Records
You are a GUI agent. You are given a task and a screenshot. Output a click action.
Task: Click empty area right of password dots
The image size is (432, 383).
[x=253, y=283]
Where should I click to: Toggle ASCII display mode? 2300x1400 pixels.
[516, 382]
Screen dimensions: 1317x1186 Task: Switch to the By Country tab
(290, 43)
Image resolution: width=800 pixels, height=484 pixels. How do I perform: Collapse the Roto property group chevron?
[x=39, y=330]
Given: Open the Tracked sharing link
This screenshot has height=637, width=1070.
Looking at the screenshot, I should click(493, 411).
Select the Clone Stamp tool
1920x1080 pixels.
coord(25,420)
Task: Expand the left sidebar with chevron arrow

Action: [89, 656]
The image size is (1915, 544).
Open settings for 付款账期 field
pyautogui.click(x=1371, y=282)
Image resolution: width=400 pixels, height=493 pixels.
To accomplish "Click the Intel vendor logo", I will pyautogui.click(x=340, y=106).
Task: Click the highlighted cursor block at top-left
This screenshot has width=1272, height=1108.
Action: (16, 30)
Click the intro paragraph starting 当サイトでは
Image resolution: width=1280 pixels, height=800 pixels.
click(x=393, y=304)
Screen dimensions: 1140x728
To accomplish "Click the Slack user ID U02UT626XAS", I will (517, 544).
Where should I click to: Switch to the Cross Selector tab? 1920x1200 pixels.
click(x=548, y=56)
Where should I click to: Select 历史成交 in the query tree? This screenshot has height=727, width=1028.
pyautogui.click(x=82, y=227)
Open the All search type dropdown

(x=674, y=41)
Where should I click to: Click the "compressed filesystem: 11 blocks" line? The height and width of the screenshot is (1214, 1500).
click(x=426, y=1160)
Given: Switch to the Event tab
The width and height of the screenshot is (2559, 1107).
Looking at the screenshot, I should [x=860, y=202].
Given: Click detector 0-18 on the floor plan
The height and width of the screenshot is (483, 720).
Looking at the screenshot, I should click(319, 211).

● **OBJECTIVE**:
Please pick out and copy every line of the data above that contains the string "chevron", matching its case exactly.

● **EXERCISE SOLUTION**:
Image resolution: width=800 pixels, height=484 pixels. How do I perform: Collapse the Roto property group chevron?
Task: Expand the left sidebar with chevron arrow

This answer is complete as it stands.